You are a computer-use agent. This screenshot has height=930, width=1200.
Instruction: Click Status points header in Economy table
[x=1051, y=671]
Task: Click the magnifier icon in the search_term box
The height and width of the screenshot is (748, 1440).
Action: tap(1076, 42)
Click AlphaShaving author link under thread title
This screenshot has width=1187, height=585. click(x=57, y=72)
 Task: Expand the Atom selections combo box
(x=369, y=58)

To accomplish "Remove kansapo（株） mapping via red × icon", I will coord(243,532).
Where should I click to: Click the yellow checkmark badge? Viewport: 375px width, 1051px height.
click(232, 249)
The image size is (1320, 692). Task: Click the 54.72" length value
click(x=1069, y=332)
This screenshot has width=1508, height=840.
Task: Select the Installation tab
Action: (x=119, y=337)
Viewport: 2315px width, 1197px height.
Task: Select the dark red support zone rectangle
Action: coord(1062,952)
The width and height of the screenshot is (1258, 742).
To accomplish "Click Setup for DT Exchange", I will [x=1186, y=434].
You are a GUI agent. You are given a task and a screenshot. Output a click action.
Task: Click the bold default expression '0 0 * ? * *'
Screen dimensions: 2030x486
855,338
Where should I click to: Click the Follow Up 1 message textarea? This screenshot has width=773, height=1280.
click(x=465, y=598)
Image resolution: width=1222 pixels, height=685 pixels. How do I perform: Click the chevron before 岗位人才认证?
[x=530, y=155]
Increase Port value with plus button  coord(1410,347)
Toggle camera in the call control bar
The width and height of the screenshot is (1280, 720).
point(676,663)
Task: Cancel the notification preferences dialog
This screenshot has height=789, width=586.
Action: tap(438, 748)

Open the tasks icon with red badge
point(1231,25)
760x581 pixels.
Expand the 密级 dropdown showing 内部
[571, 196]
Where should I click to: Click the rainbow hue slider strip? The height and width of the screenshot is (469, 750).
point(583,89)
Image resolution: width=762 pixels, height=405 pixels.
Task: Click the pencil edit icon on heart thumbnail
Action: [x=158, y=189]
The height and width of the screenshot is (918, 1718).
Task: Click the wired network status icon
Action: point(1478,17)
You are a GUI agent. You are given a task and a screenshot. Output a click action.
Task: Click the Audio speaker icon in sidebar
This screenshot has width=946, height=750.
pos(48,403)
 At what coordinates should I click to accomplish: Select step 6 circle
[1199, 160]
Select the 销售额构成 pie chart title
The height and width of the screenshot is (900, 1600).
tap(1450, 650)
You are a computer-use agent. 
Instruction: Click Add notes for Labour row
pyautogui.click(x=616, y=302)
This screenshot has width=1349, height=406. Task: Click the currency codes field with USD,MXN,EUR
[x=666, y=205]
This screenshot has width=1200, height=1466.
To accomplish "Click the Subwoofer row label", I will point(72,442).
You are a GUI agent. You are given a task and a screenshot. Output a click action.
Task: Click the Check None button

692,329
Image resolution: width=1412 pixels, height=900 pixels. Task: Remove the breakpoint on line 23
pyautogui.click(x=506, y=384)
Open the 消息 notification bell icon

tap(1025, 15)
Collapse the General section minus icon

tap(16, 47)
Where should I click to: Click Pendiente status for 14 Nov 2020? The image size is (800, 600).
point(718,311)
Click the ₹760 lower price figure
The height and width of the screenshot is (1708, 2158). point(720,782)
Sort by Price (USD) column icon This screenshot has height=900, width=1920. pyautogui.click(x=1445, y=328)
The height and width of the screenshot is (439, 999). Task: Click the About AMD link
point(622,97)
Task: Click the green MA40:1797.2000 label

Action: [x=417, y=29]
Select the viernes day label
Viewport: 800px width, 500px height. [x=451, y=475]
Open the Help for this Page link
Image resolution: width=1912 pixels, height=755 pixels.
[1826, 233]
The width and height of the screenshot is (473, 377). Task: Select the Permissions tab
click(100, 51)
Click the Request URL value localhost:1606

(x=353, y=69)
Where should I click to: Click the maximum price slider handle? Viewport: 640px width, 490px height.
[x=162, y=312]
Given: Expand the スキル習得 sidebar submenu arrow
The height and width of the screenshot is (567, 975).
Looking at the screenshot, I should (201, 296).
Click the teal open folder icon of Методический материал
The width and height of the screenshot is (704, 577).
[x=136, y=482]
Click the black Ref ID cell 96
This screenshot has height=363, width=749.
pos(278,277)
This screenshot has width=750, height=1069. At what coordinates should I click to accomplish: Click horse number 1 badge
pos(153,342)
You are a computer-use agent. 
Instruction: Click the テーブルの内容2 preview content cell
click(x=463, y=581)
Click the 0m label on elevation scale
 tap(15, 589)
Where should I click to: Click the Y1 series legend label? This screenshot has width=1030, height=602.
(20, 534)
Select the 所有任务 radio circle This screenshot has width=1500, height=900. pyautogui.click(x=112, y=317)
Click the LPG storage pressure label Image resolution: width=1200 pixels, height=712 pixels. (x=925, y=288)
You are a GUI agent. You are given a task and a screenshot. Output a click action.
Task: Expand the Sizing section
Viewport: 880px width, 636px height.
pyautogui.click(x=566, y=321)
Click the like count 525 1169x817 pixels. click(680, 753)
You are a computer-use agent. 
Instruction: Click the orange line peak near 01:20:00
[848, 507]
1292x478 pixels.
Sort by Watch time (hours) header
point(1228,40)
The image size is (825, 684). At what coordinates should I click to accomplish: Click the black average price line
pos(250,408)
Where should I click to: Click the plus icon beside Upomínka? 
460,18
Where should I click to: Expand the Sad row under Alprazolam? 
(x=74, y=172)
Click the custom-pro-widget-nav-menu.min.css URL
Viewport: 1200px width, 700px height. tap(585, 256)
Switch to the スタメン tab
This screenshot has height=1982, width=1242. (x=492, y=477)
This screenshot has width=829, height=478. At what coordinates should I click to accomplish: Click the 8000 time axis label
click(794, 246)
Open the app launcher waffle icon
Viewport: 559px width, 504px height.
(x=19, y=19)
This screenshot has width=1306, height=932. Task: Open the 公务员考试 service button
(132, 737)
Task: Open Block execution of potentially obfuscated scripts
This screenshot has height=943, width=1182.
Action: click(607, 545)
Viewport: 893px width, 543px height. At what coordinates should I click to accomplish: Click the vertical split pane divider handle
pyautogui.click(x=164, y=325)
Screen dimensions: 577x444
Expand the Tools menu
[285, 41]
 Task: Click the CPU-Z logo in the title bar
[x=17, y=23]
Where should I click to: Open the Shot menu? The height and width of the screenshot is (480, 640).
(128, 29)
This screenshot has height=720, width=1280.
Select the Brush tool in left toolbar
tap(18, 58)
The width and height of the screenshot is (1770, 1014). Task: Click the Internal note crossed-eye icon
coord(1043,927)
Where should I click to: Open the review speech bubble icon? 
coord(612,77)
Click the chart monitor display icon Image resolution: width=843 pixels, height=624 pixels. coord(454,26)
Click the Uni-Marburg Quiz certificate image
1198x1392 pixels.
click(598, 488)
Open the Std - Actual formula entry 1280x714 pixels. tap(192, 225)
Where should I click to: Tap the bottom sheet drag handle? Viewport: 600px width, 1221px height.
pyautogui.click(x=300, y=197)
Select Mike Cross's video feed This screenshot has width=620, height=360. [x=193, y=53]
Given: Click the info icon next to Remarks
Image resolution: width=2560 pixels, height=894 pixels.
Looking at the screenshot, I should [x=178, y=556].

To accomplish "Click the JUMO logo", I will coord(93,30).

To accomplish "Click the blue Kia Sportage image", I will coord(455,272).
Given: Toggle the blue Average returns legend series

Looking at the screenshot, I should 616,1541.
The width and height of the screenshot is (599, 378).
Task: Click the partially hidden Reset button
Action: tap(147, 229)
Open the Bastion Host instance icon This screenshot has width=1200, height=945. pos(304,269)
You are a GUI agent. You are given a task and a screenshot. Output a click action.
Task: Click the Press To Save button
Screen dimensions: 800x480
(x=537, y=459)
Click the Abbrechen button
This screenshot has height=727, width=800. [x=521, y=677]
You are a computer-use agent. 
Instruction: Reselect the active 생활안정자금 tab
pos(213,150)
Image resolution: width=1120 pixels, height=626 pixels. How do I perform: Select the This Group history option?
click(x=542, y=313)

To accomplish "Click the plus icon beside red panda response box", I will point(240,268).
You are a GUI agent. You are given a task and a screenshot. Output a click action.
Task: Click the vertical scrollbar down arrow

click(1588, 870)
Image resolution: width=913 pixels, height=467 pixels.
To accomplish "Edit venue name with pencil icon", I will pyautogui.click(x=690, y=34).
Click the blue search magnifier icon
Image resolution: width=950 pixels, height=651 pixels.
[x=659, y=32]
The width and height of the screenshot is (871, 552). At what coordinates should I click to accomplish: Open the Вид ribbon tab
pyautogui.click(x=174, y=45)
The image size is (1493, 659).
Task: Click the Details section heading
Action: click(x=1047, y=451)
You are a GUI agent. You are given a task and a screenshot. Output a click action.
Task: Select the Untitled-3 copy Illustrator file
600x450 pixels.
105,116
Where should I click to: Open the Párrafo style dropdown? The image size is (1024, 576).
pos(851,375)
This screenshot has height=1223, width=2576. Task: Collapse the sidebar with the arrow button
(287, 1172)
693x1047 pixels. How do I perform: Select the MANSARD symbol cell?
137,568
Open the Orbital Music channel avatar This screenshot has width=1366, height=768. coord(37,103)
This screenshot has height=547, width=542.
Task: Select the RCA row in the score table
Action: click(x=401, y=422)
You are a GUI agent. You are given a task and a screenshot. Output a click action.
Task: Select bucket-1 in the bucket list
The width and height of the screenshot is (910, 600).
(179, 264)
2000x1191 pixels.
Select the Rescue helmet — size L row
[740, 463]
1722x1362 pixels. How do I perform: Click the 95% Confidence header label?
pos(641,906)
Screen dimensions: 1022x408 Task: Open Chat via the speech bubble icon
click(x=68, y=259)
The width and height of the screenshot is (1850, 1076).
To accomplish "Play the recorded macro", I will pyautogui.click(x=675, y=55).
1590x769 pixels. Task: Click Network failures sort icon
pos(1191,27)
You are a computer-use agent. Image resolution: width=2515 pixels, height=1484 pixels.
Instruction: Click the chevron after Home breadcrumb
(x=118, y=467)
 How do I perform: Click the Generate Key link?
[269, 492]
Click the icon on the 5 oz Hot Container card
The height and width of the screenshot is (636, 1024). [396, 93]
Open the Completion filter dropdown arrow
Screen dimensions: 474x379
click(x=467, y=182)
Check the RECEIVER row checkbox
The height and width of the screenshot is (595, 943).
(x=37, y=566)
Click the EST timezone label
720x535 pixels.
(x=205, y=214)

- **INSTRUCTIONS TO FOLLOW**:
Scan the listing above and copy all lines containing the word "will".

- **REPLY TO THE EXERCISE**:
To accomplish "Remove kansapo（株） mapping via red × icon", I will coord(243,532).
To accomplish "Click Setup for DT Exchange", I will [x=1186, y=434].
To accomplish "Click the Subwoofer row label", I will point(72,442).
To accomplish "Click the JUMO logo", I will coord(93,30).
To accomplish "Click the blue Kia Sportage image", I will coord(455,272).
To accomplish "Click the plus icon beside red panda response box", I will point(240,268).
To accomplish "Edit venue name with pencil icon", I will pyautogui.click(x=690, y=34).
To accomplish "Play the recorded macro", I will pyautogui.click(x=675, y=55).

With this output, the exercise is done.